Stored data:
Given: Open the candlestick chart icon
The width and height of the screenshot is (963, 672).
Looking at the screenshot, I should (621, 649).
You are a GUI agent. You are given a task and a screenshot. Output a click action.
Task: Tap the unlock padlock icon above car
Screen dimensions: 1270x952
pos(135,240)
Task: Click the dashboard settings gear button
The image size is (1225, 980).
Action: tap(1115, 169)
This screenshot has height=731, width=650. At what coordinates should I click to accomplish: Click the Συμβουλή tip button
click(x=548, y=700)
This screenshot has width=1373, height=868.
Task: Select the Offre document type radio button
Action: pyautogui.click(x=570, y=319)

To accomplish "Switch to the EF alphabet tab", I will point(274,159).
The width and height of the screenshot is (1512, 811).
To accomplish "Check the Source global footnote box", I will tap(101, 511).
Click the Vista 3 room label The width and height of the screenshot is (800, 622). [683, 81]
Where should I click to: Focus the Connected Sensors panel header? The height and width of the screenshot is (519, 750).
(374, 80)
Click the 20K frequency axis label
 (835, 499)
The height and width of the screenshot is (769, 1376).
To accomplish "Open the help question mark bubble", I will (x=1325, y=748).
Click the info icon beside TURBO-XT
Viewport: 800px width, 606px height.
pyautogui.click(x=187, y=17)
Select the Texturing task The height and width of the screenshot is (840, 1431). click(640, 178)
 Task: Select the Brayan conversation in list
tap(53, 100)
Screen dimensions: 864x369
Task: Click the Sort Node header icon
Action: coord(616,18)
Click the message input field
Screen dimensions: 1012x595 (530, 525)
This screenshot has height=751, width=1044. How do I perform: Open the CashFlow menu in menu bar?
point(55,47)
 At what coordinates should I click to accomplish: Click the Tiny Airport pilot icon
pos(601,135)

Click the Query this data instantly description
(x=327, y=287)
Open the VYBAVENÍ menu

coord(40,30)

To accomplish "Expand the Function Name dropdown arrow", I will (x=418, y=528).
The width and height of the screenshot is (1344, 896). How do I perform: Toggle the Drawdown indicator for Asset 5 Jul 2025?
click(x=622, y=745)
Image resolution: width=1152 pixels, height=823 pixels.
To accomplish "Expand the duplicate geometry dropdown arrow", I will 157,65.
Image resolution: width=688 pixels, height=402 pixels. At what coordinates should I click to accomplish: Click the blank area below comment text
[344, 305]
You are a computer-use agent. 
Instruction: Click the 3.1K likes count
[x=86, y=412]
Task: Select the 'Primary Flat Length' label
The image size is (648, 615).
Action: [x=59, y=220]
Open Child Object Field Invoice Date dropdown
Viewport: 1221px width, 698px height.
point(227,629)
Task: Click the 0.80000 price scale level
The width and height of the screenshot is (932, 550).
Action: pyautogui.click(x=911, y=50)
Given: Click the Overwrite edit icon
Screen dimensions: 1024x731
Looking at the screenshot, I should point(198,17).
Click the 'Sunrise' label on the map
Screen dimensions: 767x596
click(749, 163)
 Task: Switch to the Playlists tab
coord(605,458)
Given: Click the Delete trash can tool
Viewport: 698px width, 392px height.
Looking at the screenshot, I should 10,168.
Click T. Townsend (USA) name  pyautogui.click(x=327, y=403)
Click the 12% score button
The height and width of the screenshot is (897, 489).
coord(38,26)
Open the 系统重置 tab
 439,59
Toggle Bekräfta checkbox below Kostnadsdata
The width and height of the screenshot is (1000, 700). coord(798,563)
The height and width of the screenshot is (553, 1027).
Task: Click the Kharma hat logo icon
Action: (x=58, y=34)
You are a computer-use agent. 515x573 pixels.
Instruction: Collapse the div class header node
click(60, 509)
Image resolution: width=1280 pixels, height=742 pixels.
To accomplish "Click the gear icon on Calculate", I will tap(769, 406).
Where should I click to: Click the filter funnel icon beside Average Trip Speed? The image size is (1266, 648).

● About this task
Count the lines above that include the word "will". Reply with that number alone.

● Task solution
6